Zaszurali lekko nogami, ale zignorował to i ciągnął dalej:
– Prawdę mówiąc, nie macie innego wyjścia. Jednostka, w której się znaleźliście, nie jest byle czym. A to dookoła nas to kosmos. I wierzcie mi, gdy wam mówię, że grawitacja jest tutaj przywilejem, nie prawem. A teraz, żołnierze, z sufitu na podłogę. Ruchy!
Ruszyli.
PLANETA RANQUIL
Eric Weston rozejrzał się dokoła, w dalszym ciągu próbując ustalić źródło głosu, który zdawał się rozbrzmiewać wprost w jego głowie.
– O czym ty mówisz? Dlaczego się nas obawiasz?
Przez długi czas słyszał tylko coś podobnego do cierpkiego chichotu.
– Obawiać się ciebie, kapitanie? A czy ja boję się mrówek albo pcheł? Nigdy nie powiedziałem, że się ciebie BOJĘ, kapitanie – odparł głos. – Jednak, z drugiej strony, nie uważam, aby kontakt z tobą leżał w dobrym interesie Priminae.
Eric poczuł, jak włoski na karku stają mu dęba. Słowa Centrali pobrzmiewały niepokojącą, nonszalancką pewnością siebie.
– Czy to nie ty podziękowałeś mi przed chwilą za ich uratowanie?
– Owszem. Muszę przyznać, że to całkiem interesujący dylemat – powiedział głos. – Z jednej strony szybka i pewna śmierć z rąk Drasinów, a z drugiej niepewność związana z dalszym kontaktem z gatunkiem, który wydaje się równie niebezpieczny.

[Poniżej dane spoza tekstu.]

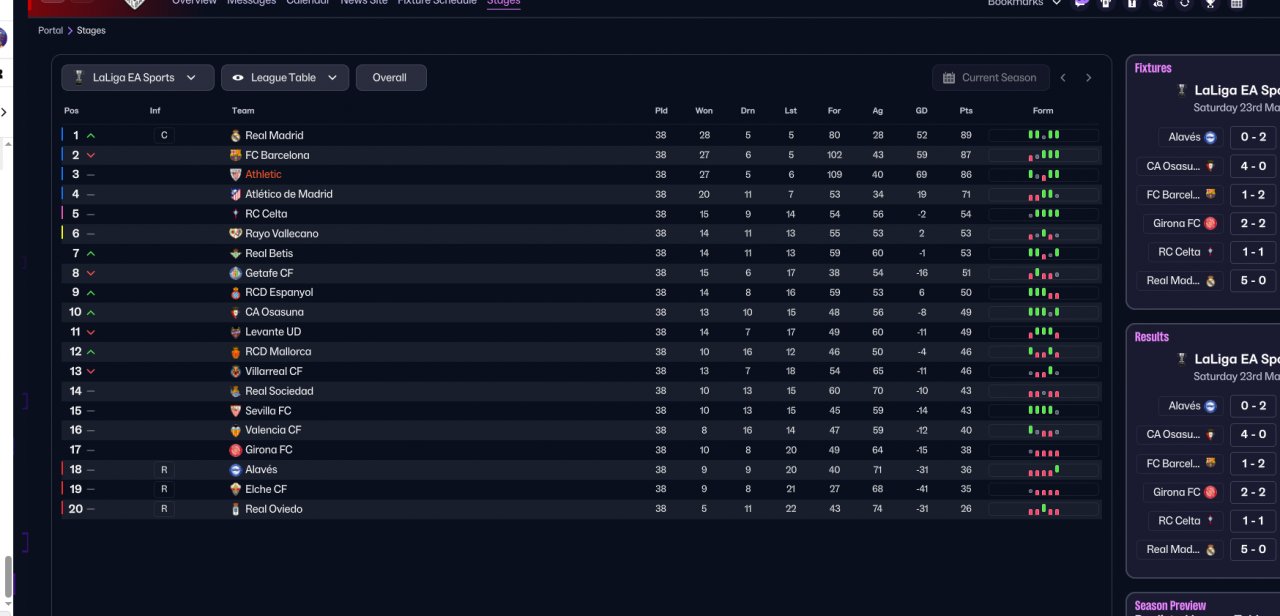1280x616 pixels.
Task: Click the purple chat bubble icon at top
Action: [x=1081, y=4]
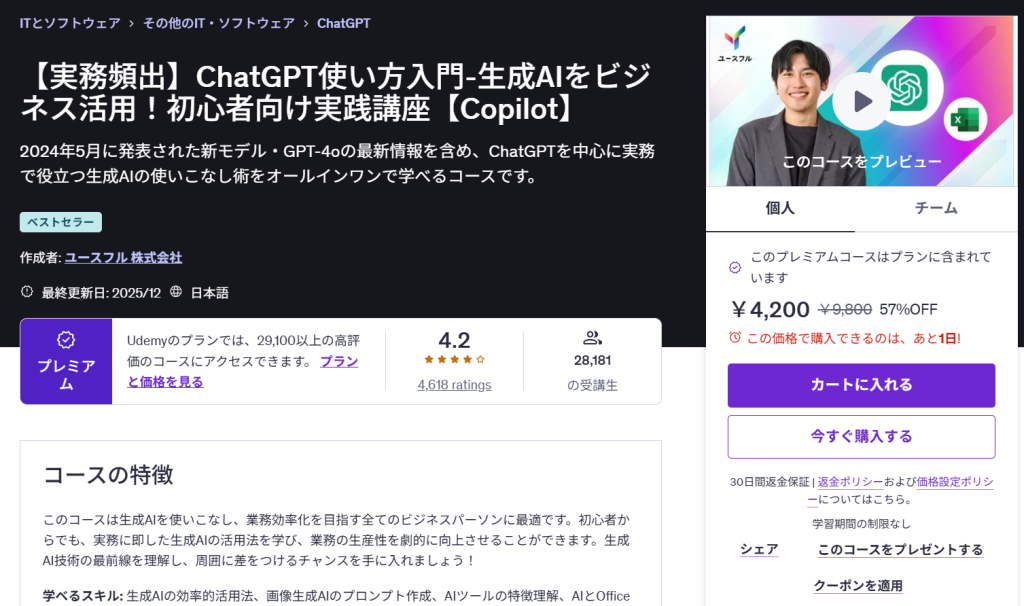The width and height of the screenshot is (1024, 606).
Task: Click the ユースフル logo icon in preview
Action: click(735, 40)
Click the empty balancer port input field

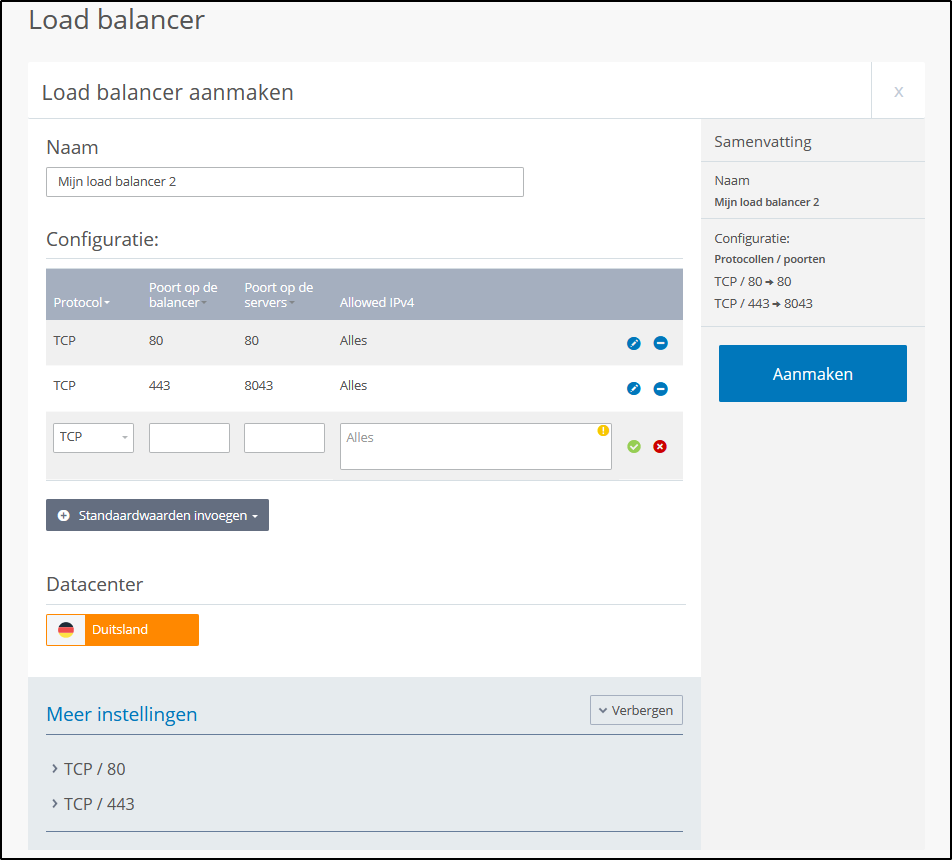point(189,438)
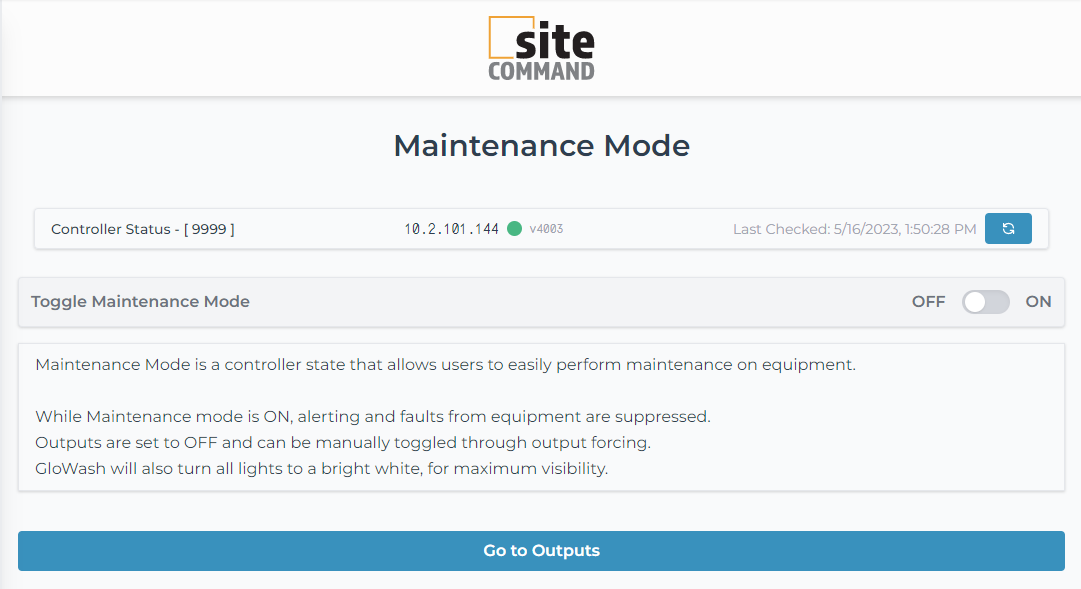Click the green connection status dot
This screenshot has height=589, width=1081.
click(514, 229)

Bezpłciowy, srebrzysty połysk pomieszczenia był dla Erica równie frustrujący, jak słowa bezcielesnego głosu. Gdy się odwracał, szukając jego źródła, widział wszędzie jedynie swoje rozmazane i wykrzywione odbicie.

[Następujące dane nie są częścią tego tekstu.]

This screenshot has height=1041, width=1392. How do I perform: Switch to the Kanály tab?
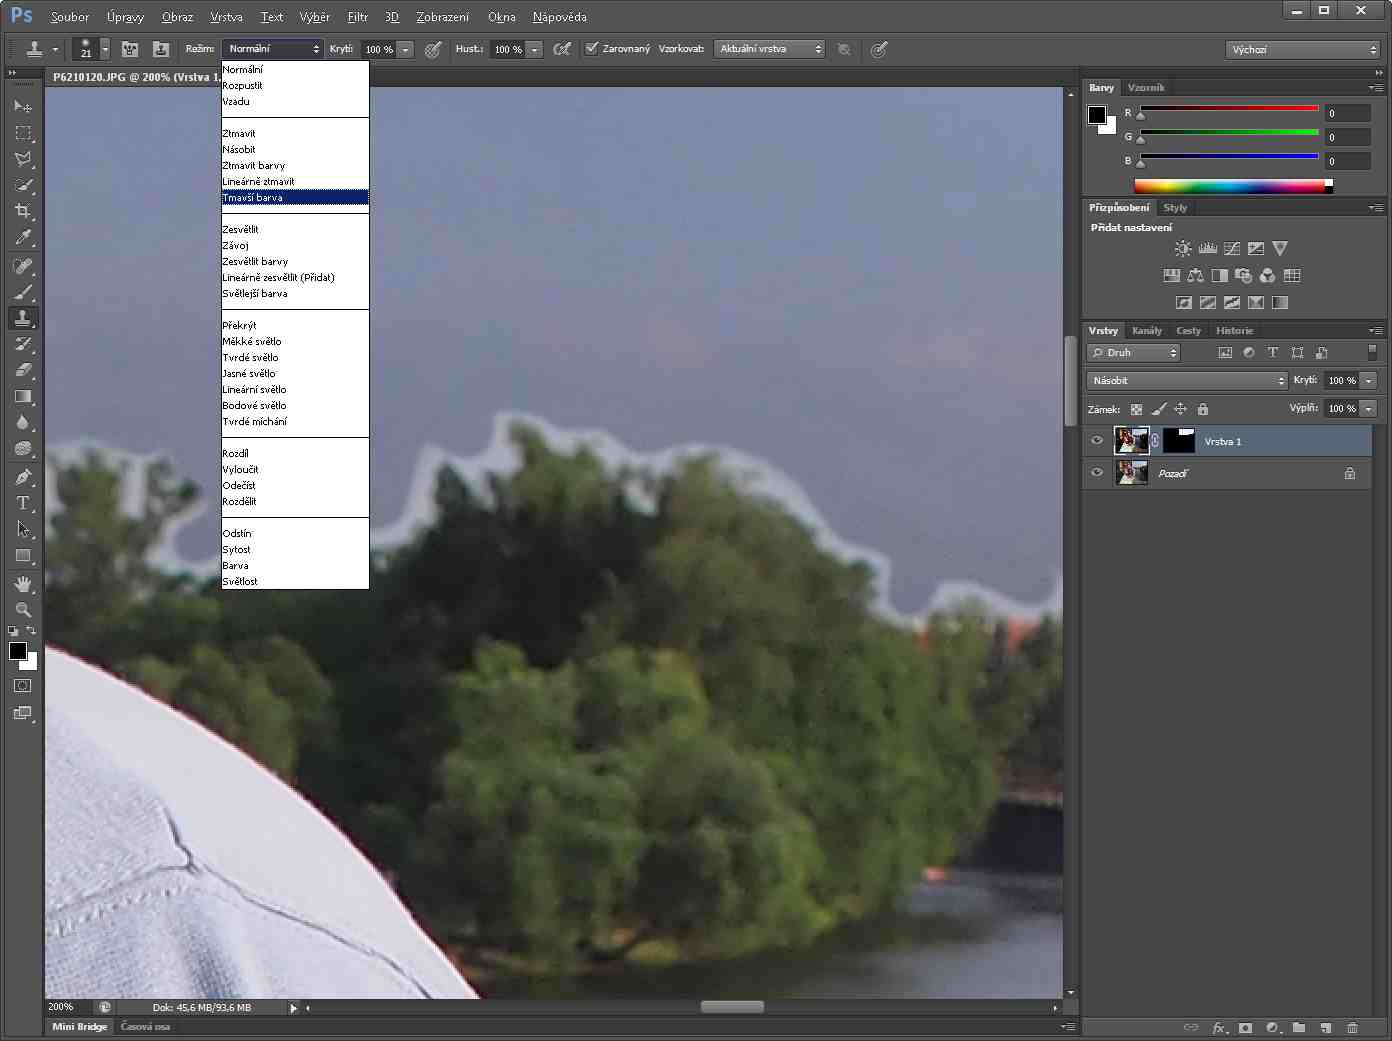(x=1147, y=331)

– Równie niebezpieczny? – odparował ze złością. – Należymy do tego samego gatunku co wy, Priminae!
– Czyżby? – zadumał się głos, całkowicie nieporuszony wściekłością Erica. – Tak się zastanawiam, co właściwie stanowi o przynależności do danego gatunku? Pod względem genetycznym jesteście identyczni, a przynajmniej do pewnego akceptowalnego stopnia rozbieżności. Są pewne różnice, które udało mi się zaobserwować. Wasza produkcja adrenaliny przekracza o czterdzieści trzy procent tę, którą można stwierdzić u Priminae, a przeciętna masa mięśniowa jest o sześć procent gęstsza, czego kompletnie nie rozumiem, bo przecież wasz świat posiada nieco niższą grawitację…
Eric zamrugał zaskoczony, w dalszym ciągu rozglądając się dokoła bezradnie, podczas gdy głos wyliczał suche fakty obojętnym tonem:
– Wasza inteligencja jest znacznie niższa, a w dodatku posiadacie o wiele wyższy wskaźnik emocjonalnej ekspresji…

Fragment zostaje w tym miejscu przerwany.